***** Dataset extract *****

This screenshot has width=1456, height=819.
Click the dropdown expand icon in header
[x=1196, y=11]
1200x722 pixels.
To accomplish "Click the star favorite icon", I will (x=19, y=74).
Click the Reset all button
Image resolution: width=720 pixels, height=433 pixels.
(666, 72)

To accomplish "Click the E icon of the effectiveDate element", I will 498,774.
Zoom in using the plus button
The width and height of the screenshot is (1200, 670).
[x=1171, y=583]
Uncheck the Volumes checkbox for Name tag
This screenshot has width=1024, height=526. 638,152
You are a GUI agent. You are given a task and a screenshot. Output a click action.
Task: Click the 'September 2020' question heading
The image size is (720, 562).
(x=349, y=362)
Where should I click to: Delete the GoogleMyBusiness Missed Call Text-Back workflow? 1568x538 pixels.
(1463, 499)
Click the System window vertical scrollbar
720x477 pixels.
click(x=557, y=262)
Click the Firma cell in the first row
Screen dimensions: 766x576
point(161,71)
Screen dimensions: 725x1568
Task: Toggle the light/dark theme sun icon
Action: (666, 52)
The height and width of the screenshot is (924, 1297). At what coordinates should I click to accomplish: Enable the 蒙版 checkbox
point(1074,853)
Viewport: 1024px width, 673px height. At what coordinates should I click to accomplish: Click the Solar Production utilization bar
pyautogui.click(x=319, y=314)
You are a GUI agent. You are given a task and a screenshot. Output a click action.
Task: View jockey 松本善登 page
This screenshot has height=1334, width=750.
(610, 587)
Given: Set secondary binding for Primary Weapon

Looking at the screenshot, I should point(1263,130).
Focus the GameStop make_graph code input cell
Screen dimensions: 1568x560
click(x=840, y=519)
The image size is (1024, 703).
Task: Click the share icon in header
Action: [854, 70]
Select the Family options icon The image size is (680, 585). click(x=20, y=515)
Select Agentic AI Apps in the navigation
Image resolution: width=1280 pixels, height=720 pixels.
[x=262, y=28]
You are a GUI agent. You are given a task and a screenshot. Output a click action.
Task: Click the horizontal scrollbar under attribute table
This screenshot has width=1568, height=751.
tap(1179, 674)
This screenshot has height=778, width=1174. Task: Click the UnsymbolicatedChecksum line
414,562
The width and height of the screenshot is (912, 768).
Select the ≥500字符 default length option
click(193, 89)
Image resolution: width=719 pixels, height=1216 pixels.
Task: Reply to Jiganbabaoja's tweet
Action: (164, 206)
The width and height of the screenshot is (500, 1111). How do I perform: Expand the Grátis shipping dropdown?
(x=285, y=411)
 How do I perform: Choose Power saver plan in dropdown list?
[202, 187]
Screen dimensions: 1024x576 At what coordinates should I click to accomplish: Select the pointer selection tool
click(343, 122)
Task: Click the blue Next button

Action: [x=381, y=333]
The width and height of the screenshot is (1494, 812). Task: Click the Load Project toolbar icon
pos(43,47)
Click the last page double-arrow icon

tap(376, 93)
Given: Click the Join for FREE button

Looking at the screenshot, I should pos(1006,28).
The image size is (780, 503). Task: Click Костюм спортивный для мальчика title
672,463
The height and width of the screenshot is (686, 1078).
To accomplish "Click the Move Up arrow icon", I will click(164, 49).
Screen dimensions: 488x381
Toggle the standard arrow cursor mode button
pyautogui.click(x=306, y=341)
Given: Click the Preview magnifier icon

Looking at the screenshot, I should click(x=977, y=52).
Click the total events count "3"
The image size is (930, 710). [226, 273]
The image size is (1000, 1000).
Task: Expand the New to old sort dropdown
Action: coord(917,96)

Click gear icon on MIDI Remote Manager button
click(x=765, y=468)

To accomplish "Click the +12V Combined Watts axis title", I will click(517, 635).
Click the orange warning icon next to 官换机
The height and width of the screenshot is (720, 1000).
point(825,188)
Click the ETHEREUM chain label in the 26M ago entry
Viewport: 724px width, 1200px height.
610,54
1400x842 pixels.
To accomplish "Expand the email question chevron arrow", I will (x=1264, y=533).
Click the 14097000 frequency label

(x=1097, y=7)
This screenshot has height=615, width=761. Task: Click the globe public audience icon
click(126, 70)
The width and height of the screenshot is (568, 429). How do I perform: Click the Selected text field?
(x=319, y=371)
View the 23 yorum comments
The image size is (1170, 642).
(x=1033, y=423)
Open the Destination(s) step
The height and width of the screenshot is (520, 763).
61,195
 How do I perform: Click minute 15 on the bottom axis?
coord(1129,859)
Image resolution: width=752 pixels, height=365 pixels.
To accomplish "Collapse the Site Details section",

*****

:: Your assignment ::
The last part of the records is the answer, beginning at the line that holds "The width and height of the screenshot is (568, 429)." and including the final line, repeated exactly.

:: Written answer ::
The width and height of the screenshot is (568, 429). How do I perform: Click the Selected text field?
(x=319, y=371)
View the 23 yorum comments
The image size is (1170, 642).
(x=1033, y=423)
Open the Destination(s) step
The height and width of the screenshot is (520, 763).
61,195
 How do I perform: Click minute 15 on the bottom axis?
coord(1129,859)
Image resolution: width=752 pixels, height=365 pixels.
To accomplish "Collapse the Site Details section",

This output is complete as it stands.